The FDA classifies medical devices according to the risks associated with each. Devices fall into one of three categories: Class I, Class II, and Class III. Class I devices are low risk and are subject to the least regulatory controls. Class II devices are higher risk and require stronger regulatory controls for reasonable assurance of the device’s safety and effectiveness. Class III devices are the highest risk devices and are subject to the highest level of regulatory control. All Class III devices must be FDA-approved before they can go to market. FDA Design Controls for medical device manufacturers apply to all Class II and Class III devices and the following Class I devices:
- Devices automated with computer software
- Tracheobronchial suction catheters
- Surgeon’s gloves
- Protective restraints
- Manual radionuclide applicator system
- Radionuclide teletherapy source
FDA Design Controls within Quality Systems
Medical device manufacturers must establish quality systems that describe how they address medical device regulations including FDA Design Controls. Any medical device manufacturer planning to go to market in the United States must adhere to these regulations. Although other countries have their own sets of regulations and stipulate that medical device manufacturers must be certified to ISO 13485, the Food and Drug Administration’s FDA 21 CFR Part 820, which defines the FDA Design Controls, is very similar; as a result, the majority of medical device manufacturers can establish one quality system that encompasses ISO 13485 and FDA Design Controls so they can go to market internationally.

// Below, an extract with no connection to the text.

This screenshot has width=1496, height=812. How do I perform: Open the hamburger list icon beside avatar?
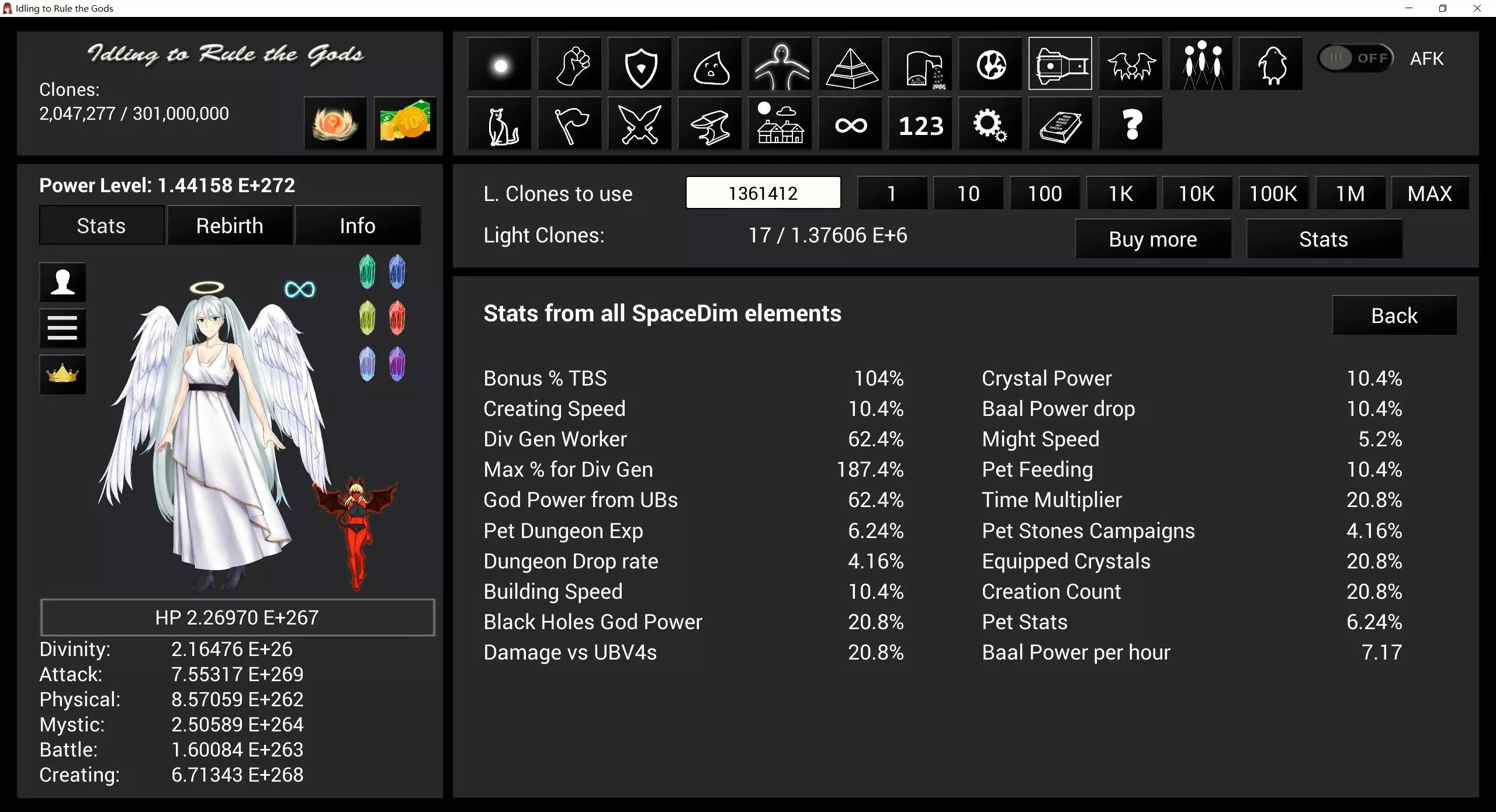[63, 328]
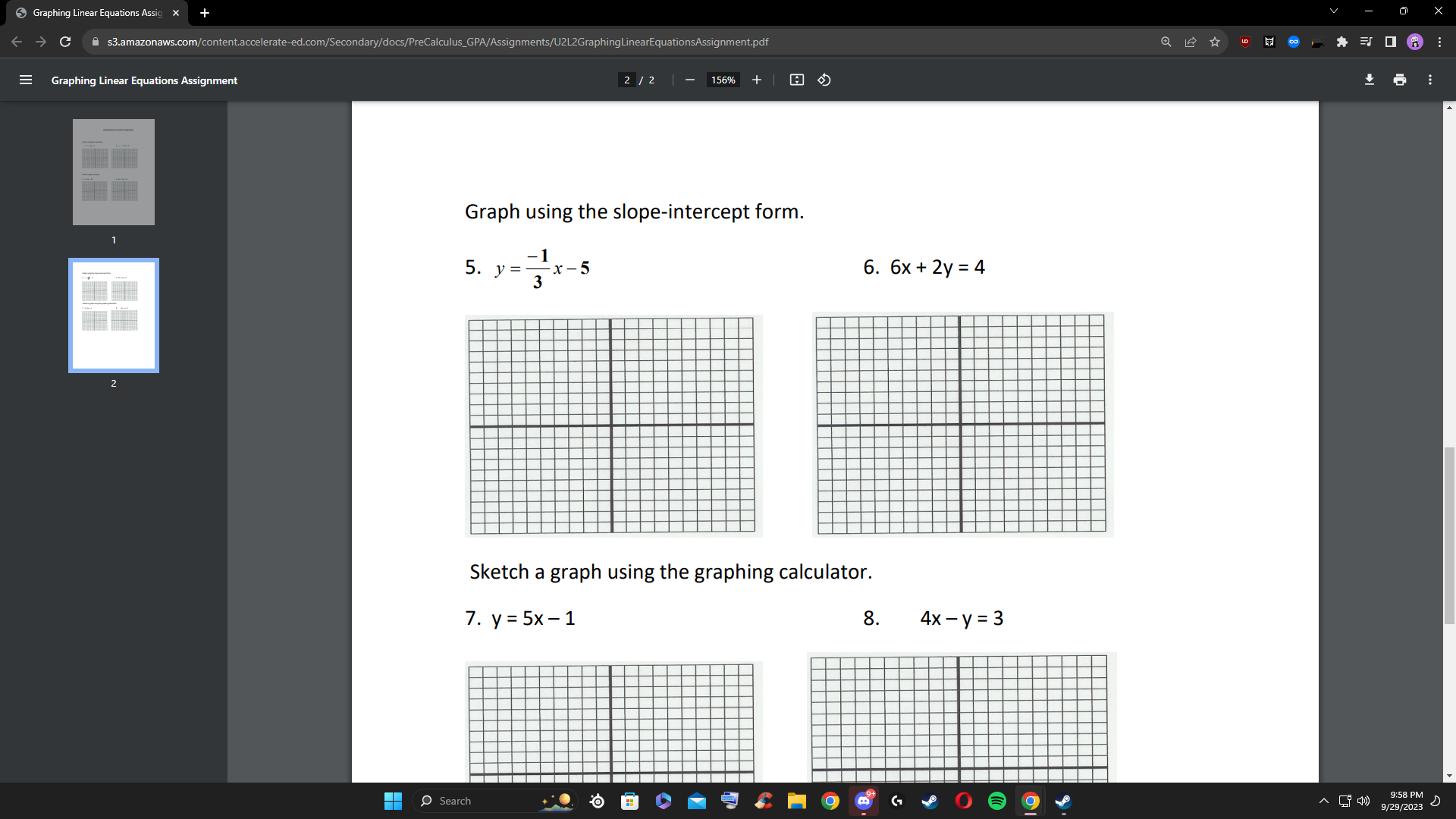Open the PDF sidebar hamburger menu
The image size is (1456, 819).
[x=26, y=80]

Keep in mind that FDA Design Controls apply to manufacturers even in the pre-market stage, so the initial four parts of a quality system – FDA Design Controls, risk management, document control and records management, and supplier management – must be in place during the medical device product development stage.
FDA Design Controls and Reducing Cost
During the initial stages of medical device design, verification is part of quality assurance. As the design progresses, verification becomes more comprehensive. By following FDA Design Controls, designers, engineers, and manufacturers understand what is working and what is not working with the device. Logging the design changes enables medical device designers to make corrections as needed and to know at which step things go wrong with the device. Fixing device challenges in the initial stages of the design process is much more cost-effective than getting to market and realizing that there is a problem with the design and facing a recall that leads to public mistrust and backlash.
But, design verification and adhering to the FDA Design Controls themselves can become costly for medical device designers and manufacturers. It costs time and money when the design process continually starts and stops. One way to save money is to automate the design process. Process automation and integrated
tools for the medical device design process can get companies through the process while meeting FDA regulations. Effectively utilizing a process automation and integrated tool suite can result in getting devices to market more quickly and reduce costs by streamlining the design process.
FDA Design Controls for Medical Device manufacturers are an integrated set of management practices applied to control design activities, assess quality, and correct errors throughout medical device product development. Users benefit from safe, effective medical devices, and manufacturers benefit from returns on investment when everyone involved in the process adheres to FDA design controls for medical devices.